In the United States, for example, President Donald Trump proposed a three-step coronavirus package worth a total of USD 1 trillion, the second part of which was signed into force this week. The new legislation provides strong economic assistance to American businesses, workers, and families, alleviating financial burdens experienced by those affected by the virus. President Trump’s plan to protect businesses and jobs runs along the same lines as Hungary’s policy to lower the tax burden on companies and minimize employee contributions.

Meanwhile, the United Kingdom and Germany pledged USD 400 billion and USD 600 billion, respectively, in government-backed loans and guarantees in an attempt to protect their economies from a decline caused by the coronavirus. Guided by the same goal of keeping its economy alive, Hungary instituted a capped interest rate for new consumer loans, the central bank’s base rate plus a maximum of 5 percent. With the base rate currently standing at 0.9 percent, this means Hungarians can take out loans with a maximum interest rate of 5.9 percent.

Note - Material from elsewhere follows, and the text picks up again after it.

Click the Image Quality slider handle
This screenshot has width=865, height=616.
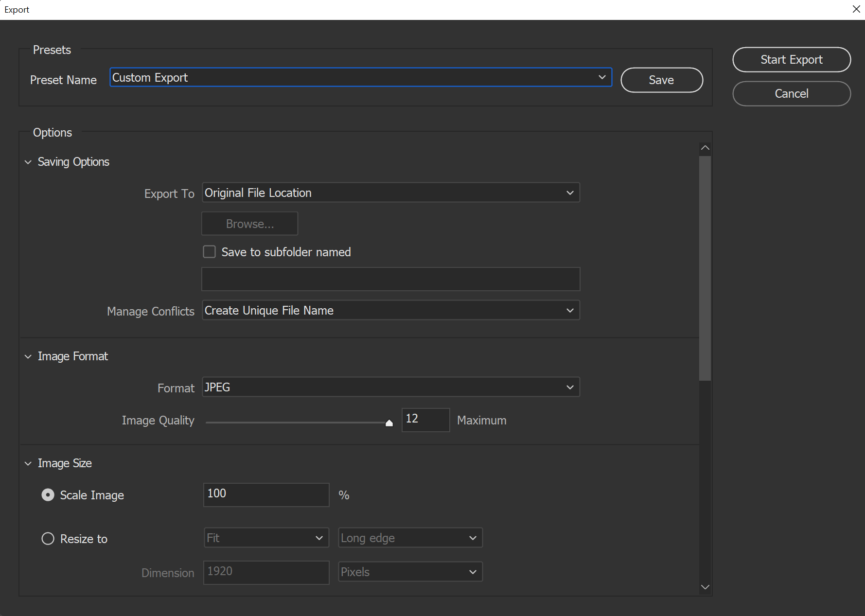[389, 423]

On Tuesday, France announced a EUR 45 billion aid package (on top of a EUR 300 billion loan guarantee), which will mainly take the form of reduced social security contributions for hard-hit sectors of the economy, including tourism and hospitality. Although the Hungarian policy follows a similar logic, Hungary extended the scope of its package to cover sports, entertainment, catering, cultural services and passenger transportation.

Hungary also introduced a couple of extra measures focused on the above-mentioned sectors, including an exemption for employers from paying payroll taxes until June 30, a reduction in employees’ required payroll contributions, a moratorium on pension contributions, and capped health insurance premiums. What’s more, the new rules forbid the termination of rental contracts and place a moratorium on rental price increases while also suspending tourism development contributions until June 30.